Bugüne kadar zeytinlikleri koruyan en önemli dayanak, 3573 sayılı, zeytinliklerin üç kilometre yakınına zeytinyağı imalathanesi dışında herhangi bir tesisin yapımını engelleyen kanun maddesiydi. 2006 yılından beri sürekli olarak torba yasalara sokulan maddelerle, bu kanun değiştirilmeye çalışılıyor. Son torba yasadaki maden yasasına dahil edilen ve 25 dönümden küçük arazilerin zeytinlik olarak anılmamasını öngören düzenleme, zeytinciliği öldürecek nitelikte. Çünkü memleketteki zeytinliklerin ortalama büyüklüğü 10 dönüm. Bu, pek çok zeytinliğin maden ya da diğer enerji yatırımları için kullanılabileceği anlamına geliyor. Şimdiden maden işletme ruhsatı almış olan pek çok girişimci, bu yasanın çıkmasını bekliyor ki, binlerce yıldır yaşayan ağaçları söküp, yerlerine, haritada delik gibi görünecek madenler yapabilsinler.
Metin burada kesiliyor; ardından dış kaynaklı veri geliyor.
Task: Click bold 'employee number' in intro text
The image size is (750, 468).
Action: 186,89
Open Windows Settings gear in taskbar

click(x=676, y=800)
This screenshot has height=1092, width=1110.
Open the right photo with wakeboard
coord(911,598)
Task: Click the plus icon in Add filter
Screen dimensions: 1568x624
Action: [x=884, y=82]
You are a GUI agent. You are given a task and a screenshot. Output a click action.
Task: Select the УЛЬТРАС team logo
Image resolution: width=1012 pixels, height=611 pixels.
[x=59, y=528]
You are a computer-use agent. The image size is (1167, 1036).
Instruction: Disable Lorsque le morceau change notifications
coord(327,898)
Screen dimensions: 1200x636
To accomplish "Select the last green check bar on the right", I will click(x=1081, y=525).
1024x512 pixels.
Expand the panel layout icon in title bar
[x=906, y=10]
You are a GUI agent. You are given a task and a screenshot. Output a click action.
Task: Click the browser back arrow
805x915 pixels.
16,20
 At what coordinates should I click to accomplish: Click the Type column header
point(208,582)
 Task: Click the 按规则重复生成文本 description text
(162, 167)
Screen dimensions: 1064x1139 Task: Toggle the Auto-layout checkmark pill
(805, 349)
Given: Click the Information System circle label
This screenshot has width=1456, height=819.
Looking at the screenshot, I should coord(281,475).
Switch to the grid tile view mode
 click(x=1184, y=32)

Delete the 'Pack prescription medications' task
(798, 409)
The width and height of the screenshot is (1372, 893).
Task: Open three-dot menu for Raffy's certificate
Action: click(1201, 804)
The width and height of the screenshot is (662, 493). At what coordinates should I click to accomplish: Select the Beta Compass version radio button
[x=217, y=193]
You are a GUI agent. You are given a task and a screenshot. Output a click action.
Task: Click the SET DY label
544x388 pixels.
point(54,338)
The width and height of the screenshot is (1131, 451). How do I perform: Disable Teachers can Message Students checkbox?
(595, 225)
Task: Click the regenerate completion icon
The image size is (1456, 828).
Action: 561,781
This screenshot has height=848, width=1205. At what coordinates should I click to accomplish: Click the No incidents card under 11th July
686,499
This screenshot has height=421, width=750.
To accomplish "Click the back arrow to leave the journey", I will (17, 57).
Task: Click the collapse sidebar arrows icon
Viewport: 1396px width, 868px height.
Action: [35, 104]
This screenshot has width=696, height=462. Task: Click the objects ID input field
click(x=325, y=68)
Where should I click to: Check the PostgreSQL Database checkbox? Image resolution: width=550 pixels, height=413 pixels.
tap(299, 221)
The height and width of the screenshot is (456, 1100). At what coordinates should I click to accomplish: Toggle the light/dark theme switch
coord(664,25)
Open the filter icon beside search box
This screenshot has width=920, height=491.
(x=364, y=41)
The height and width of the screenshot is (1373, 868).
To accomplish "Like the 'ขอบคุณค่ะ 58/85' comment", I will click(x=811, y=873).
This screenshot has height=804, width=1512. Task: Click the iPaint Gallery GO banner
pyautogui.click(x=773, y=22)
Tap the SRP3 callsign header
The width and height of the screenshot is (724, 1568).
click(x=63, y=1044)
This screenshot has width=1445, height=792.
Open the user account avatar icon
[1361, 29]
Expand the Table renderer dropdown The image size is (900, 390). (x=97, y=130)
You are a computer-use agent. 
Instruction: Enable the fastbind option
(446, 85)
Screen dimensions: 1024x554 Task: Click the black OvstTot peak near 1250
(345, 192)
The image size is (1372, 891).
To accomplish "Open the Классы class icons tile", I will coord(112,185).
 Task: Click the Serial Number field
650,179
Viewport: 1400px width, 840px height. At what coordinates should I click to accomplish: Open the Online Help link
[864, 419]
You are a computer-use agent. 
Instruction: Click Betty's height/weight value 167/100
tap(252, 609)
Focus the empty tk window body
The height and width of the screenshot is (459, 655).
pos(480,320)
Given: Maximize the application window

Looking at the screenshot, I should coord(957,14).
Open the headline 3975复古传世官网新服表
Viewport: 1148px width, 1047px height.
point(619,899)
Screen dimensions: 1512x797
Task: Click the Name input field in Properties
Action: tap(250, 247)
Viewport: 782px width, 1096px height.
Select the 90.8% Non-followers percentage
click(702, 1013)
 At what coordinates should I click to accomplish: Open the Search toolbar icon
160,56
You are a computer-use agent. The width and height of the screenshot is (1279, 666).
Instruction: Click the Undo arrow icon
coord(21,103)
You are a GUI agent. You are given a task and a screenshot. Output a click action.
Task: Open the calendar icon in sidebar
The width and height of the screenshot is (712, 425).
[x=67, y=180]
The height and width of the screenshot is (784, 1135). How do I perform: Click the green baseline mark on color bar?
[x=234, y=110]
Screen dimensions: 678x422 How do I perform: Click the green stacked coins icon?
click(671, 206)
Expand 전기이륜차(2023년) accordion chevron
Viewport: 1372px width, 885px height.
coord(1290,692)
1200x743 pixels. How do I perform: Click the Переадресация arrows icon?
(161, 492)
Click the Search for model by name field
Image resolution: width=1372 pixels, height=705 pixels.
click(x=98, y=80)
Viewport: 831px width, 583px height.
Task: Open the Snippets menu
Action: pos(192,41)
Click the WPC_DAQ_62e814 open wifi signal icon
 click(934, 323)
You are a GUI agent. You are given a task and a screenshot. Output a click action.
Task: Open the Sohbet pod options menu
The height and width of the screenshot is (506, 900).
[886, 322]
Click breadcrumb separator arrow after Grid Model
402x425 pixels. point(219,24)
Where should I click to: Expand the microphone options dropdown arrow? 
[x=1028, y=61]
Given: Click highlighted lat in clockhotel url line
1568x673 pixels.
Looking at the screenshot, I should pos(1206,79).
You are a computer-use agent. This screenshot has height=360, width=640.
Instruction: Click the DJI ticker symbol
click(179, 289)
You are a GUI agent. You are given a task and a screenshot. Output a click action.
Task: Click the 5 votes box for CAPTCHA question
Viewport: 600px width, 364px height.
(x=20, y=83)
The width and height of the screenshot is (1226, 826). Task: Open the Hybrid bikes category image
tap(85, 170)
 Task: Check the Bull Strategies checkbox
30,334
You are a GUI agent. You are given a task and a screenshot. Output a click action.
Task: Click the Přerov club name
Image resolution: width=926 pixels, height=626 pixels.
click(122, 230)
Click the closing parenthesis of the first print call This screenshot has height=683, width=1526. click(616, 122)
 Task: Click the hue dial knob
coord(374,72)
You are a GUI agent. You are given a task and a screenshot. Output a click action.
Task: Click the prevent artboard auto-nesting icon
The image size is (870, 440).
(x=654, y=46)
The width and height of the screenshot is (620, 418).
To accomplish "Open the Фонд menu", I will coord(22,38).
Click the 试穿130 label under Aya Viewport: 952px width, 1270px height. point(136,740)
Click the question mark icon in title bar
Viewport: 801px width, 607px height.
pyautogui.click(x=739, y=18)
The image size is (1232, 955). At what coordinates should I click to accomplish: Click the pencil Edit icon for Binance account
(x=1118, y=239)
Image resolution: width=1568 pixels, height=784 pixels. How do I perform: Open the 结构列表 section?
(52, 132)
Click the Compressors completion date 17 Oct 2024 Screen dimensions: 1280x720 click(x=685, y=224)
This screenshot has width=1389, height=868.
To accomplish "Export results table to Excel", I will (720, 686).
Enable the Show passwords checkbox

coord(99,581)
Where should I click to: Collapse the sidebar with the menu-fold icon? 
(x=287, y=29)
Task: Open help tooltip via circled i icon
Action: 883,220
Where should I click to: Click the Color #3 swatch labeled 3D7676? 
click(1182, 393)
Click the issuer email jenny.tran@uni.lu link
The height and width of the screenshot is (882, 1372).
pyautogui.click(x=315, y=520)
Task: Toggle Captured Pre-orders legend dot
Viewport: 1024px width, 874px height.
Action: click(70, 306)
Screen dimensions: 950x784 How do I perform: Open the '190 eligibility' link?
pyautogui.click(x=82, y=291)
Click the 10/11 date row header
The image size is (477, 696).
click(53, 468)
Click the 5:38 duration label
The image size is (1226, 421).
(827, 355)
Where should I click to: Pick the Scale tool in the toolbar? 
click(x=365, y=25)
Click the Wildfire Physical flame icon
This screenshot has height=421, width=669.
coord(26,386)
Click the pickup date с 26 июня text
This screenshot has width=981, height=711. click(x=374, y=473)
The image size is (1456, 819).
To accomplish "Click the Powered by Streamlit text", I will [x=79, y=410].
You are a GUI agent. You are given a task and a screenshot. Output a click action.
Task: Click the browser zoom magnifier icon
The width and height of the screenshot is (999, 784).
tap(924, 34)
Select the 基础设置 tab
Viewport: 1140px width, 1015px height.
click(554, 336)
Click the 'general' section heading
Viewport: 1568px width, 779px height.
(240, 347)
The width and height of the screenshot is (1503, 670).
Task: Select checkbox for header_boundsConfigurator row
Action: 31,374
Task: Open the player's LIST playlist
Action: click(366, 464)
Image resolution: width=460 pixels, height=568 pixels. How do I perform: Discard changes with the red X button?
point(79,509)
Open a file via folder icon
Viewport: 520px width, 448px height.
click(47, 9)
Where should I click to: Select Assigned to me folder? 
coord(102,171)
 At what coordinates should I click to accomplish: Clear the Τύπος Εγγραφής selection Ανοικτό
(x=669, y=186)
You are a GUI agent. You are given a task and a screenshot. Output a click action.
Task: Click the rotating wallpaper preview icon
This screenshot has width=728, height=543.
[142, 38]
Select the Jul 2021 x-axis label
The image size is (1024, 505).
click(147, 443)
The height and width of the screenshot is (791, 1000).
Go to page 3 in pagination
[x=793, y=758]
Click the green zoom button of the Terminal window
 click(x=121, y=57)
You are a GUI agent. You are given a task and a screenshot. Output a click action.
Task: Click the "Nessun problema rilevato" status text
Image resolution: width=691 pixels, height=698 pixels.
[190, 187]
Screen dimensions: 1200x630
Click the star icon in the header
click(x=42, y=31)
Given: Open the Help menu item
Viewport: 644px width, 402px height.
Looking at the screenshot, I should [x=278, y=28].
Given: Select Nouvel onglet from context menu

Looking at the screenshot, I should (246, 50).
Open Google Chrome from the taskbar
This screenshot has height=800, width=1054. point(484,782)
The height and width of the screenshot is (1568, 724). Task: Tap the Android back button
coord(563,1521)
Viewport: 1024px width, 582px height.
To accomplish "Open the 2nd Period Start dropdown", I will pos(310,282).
İşin daha da ironik yanı, ne zaman bir torba yasa çıksa, iktidar partisinden birilerinin defalarca bu işe soyunması. Yani bu yasa bugün durdurulsa bile, yarın yine karşımıza çıkacak. Kutsal kitaplarda adı geçen orucu açacak kadar kutsal sayılan bir ağaca böyle gözü dönmüşçesine saldırılmasını insanın aklı almıyor.
Sadece kadim bir bitkiyi değil, Anadolu kültürünü de korumak için zeytinlerimize sahip çıkmalıyız. Sadece bitkiyi, o bitkinin en güzel ürünü olan zeytinyağını da korumamız gerekiyor. Kültürümüzün temel direkleri, o zeytinyağlı yemeklerde.
Hem zaten, tabağın içine üst üste dizilmiş iri dolmaların dibine sızmış yemyeşil zeytinyağının görüntüsü kadar iştah açıcı kaç şey var ki hayatta? Onu da koruyamayacak mıyız yani?